Über Freimaurerei

Die Freimaurerei versteht sich als ein ethischer Bund freier Menschen mit der Überzeugung, dass die ständige Arbeit an sich selbst zu einem menschlicheren Verhalten führt. Die fünf Grundideale der Freimaurerei sind: Freiheit, Gleichheit, Brüderlichkeit, Toleranz und Humanität. Sie sollen durch die praktische Einübung im Alltag gelebt werden. Die Freimaurerei vereint Menschen aller sozialen Schichten, Bildungsgrade und Glaubensvorstellungen. Weltweit zählt die Freimaurerei in all ihren Ausprägungsformen etwa fünf Millionen Mitglieder.
Die Freimaurerei ist in der Gegenwart keine Geheimgesellschaft, wie sie es noch im 18. Jahrhundert war. Geschichte, Wesen, Ziele und Satzung der Grosslogen sind öffentlich zugänglich. Trotzdem halten die Freimaurer an der Verschwiegenheit über die Einzelheiten ihres Brauchtums fest. Dieses Schweigen schützt das Erlebnis und stiftet Vertrauen. Wir verstehen uns daher nicht als geheime, sondern als geschlossene Gesellschaft.
Die Freimaurerei ist keine Religion und auch keine Kirche! Sie beschäftigt sich in ihrem Wesen ausschließlich mit dem Diesseits.
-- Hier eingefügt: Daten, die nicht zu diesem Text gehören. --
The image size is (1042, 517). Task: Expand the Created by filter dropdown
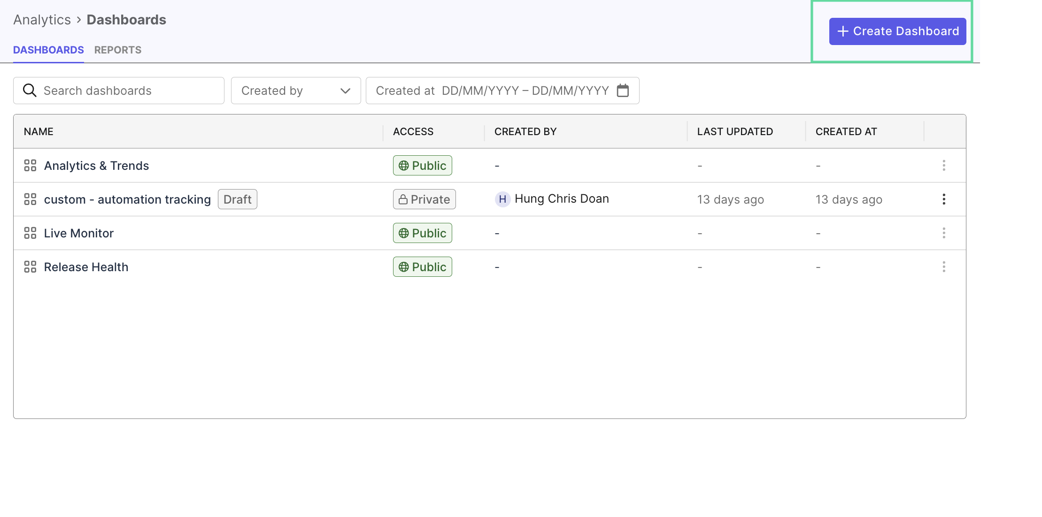point(295,91)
In den Freimaurerlogen vereinen sich Menschen der verschiedensten Weltanschauungen und religiösen Überzeugungen auf der Grundlage einer gemeinsamen Symbolsprache. Die Zugehörigkeit zu einer Konfessionsgemeinschaft hindert die Mitgliedschaft im Freimaurerbund nicht.
Die Freimaurerei kennt keine Dogmen und lässt jeder individuellen Überzeugung Raum. Der konfessionell gebundene Freimaurer erfährt in der Loge keine Verachtung seines Glaubens, und die enge Begegnung mit Andersdenkenden braucht ihn nicht zu verunsichern.
Freimaurerei und Kirchen handeln beide von immateriellen Werten. Gleichwohl befindet sich der Freimaurerbund nicht in einer Konkurrenzsituation zu den Kirchen.